The parmesan really makes this dish pop in the best way. That salty kick with melty mozzarella just feels rich and comforting. When my kids are helping sprinkle cheese, we always end up giggling and snacking before dinner's even ready.
Easy Storage Ideas
Leftovers last in the fridge up to three days if you seal them up tight. Want to freeze? Wrap each roll tightly and freeze on its own. They're easy to bake or air fry straight from the freezer. For best results, let them thaw in the fridge overnight first.
Ingredient Swaps
No mozzarella? Go with provolone! Don't have spinach? Mushrooms or kale are tasty too. Swap in gluten-free breadcrumbs if you want. Out of ricotta? Cottage cheese will do the trick.

Serving Ideas
Try your chicken rollatini on buttery noodles or creamy polenta. Pour some hot marinara or Alfredo over top and add a crunchy salad with crusty bread. It's pure comfort food.
A Little History
Rollatini takes a hint from traditional Italian stuffed meats but really shines as an Italian-American comfort food. Instead of veal or eggplant, this lighter chicken version has become a weeknight favorite for lots of families.
Common Questions
- → How do you keep the chicken rolls from unraveling?
Grab some toothpicks and poke them through each roll to hold everything together—just don’t forget to pull them out before you eat.
- → Can I use other cheeses in the filling?
If you want to swap cheeses, go for it. Ricotta, mozzarella, and parmesan are classics, but mixing in fontina or provolone tastes awesome too.
- → What breadcrumbs make the crispiest coating?
If you love crunch, panko breadcrumbs are the way to go. Whether they’re plain or Italian-style, they both crisp up nicely.
- → Is there a lighter way to cook the rolls?
Try popping your rolls in the air fryer.
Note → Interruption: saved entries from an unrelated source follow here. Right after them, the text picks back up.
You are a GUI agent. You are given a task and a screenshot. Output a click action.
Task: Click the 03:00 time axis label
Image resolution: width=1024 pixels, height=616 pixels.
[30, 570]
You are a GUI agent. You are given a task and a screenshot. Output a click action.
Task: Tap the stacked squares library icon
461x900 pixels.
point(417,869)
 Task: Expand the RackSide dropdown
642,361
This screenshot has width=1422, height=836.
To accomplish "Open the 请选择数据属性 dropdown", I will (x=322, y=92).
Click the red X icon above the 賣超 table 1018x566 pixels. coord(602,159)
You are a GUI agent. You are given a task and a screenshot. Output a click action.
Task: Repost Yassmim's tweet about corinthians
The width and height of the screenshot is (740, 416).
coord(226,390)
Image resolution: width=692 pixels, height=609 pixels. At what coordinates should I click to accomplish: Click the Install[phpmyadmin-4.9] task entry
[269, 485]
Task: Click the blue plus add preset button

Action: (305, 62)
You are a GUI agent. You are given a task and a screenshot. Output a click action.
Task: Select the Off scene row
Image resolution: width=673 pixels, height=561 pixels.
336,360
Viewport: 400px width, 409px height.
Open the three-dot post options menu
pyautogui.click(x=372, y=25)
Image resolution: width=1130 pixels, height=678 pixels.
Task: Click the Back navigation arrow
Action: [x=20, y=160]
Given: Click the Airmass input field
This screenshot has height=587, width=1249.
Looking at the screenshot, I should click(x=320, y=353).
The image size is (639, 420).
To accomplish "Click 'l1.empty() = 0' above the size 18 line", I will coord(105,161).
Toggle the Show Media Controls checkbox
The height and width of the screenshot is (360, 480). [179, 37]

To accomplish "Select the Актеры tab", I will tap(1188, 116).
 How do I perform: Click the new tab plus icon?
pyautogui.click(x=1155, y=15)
You’ll still get that golden crunch but with way less oil than pan or oven methods.
- → How should leftovers be stored?
Just let the rolls cool down, seal them in a container, and keep them chilled for a few days—or freeze for a couple of months.
- → What sauces pair best as a finishing touch?
A warm spoonful of Alfredo or marinara sauce makes these taste even better. Both add flavor and keep things nice and moist.